Anyway, I think there is a huge opportunity here, for any administration — Democrat or Republican — to radically change the medical marketplace. In “A Framework for Medicare Reform” and in a Wall Street Journal article, I listed a few of the hundreds of Geisinger-like providers who are saving Medicare money every year and being financially punished for doing so.
Implementing the Better Way to Pay. Here are the parameters:
- The new payment relationship has to save Medicare money.
- Quality of care to the patients cannot go down, and providers should be free to propose new and better ways of measuring quality.
- The provider must propose convincing procedure for how we are to decide that parameters 1 and 2 have been met at some future date.
What Can Derail the Better Way to Pay. There is no good idea that cannot be undermined if the bureaucrats are determined enough. But here are some ways to avoid getting derailed:
- The provider does not have to be at risk. In fact, the insistence on this idea in all cases is a huge mistake. In Asheville, NC, pharmacists counsel diabetics. What they get paid for doing so is apparently much less than the savings in reduced physician visits and emergency room visits. But the pharmacists are not individually at risk (their incomes do not go up or down depending on Part B payments) and they shouldn’t. Extending this idea, suppose Medicare agrees to pay the market price of services provided by nurses at walk-in clinics. (Not Medicare’s fee, but the market price everybody else is paying.) I think there is a very good chance Part B Medicare expenses would go down. But that’s a risk Medicare should be willing to take, not the walk-in clinics. Finally, most providers are too small to credibly bear the full risk that a new payment system will save Medicare money. Let’s suppose all the general practitioners in an area want to be paid more to insure that more children get their vaccinations and present a credible case that the return on this investment will be positive. If we are convinced their case is solid, it is appropriate that Medicare itself take the risk, not individual physicians.
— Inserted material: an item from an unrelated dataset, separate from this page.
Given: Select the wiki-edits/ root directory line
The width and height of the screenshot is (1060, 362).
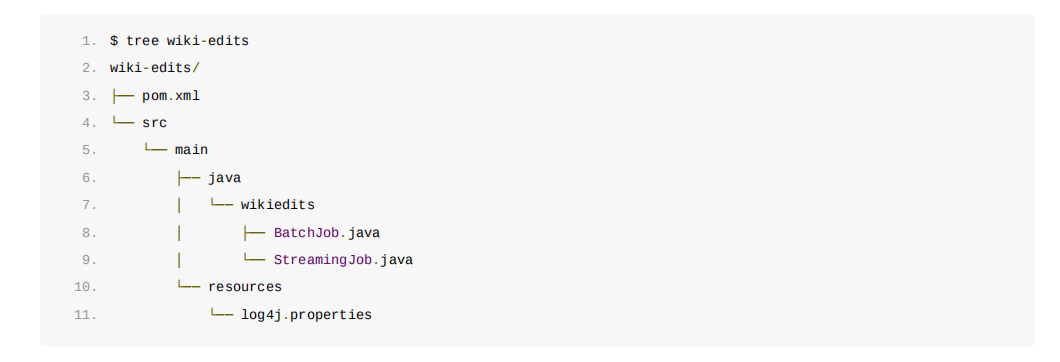Looking at the screenshot, I should [x=155, y=68].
- Contracts for new payment arrangements should be easy to negotiate and consummate. Mounds of paperwork and endless delays in getting approval are the natural enemies of entrepreneurship.
- We must be willing to tolerate mistakes. Everyone in business knows that not every decision is a good one. In fact, if every new contract Medicare negotiates under this proposal works out perfectly that is prima facie evidence that Medicare is being too cautious in inviting new payment arrangements.
Consequences of the Better Way to Pay. As noted, the current system gives everyone on the provider side an economic incentive to maximize against reimbursement formulas. Think of smart people against dumb formulas and you’ll have a better sense of where we are right now. If what I am proposing were up and running and considered by everyone to be a real alternative, then everyone on the provider side would have an economic incentive to search for ways to save taxpayers money and raise the quality of care at the same time.
Actually, what I’m really proposing is not complicated at all. Just start paying people for doing what we want them to do. The only worry I have is that government may be incapable of doing it. So we should be open to contracting the whole enterprise out to Microsoft or some private entity, not constrained by the normal bureaucratic impediments.